Task to carry out. The answer is an exact repetition of every entry, with all images left out.

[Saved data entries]
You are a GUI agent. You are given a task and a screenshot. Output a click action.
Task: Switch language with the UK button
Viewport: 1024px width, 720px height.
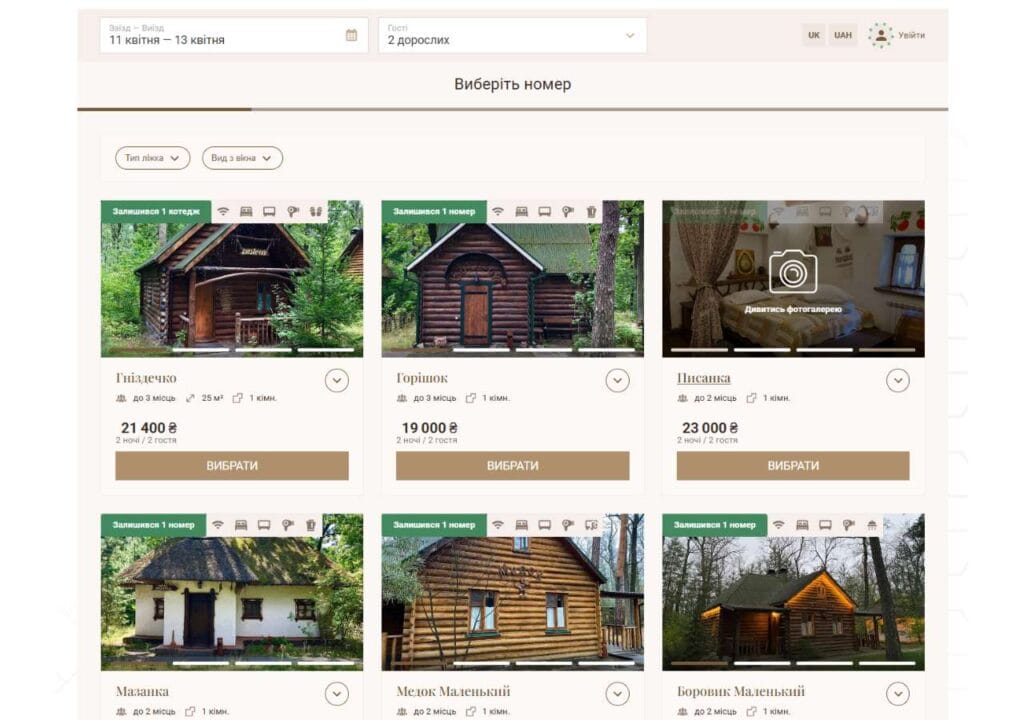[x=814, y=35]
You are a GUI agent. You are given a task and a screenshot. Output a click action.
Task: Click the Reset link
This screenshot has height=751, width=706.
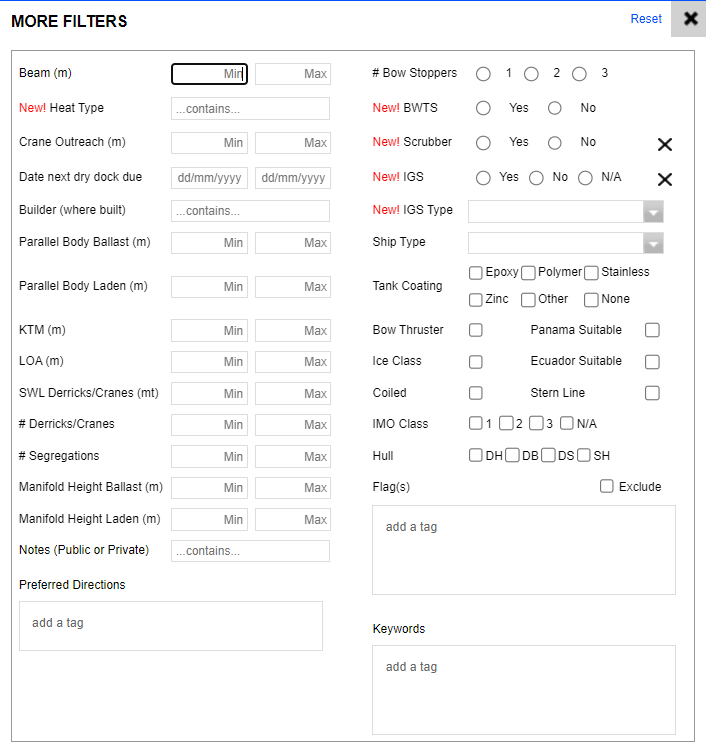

Result for this task.
You are a GUI agent. You are given a task and a screenshot. Output a click action.
Task: Switch language with the UK button
Viewport: 1024px width, 720px height.
[x=814, y=35]
You are a GUI agent. You are given a task and a screenshot. Output a click action.
Task: Click the Reset link
This screenshot has height=751, width=706.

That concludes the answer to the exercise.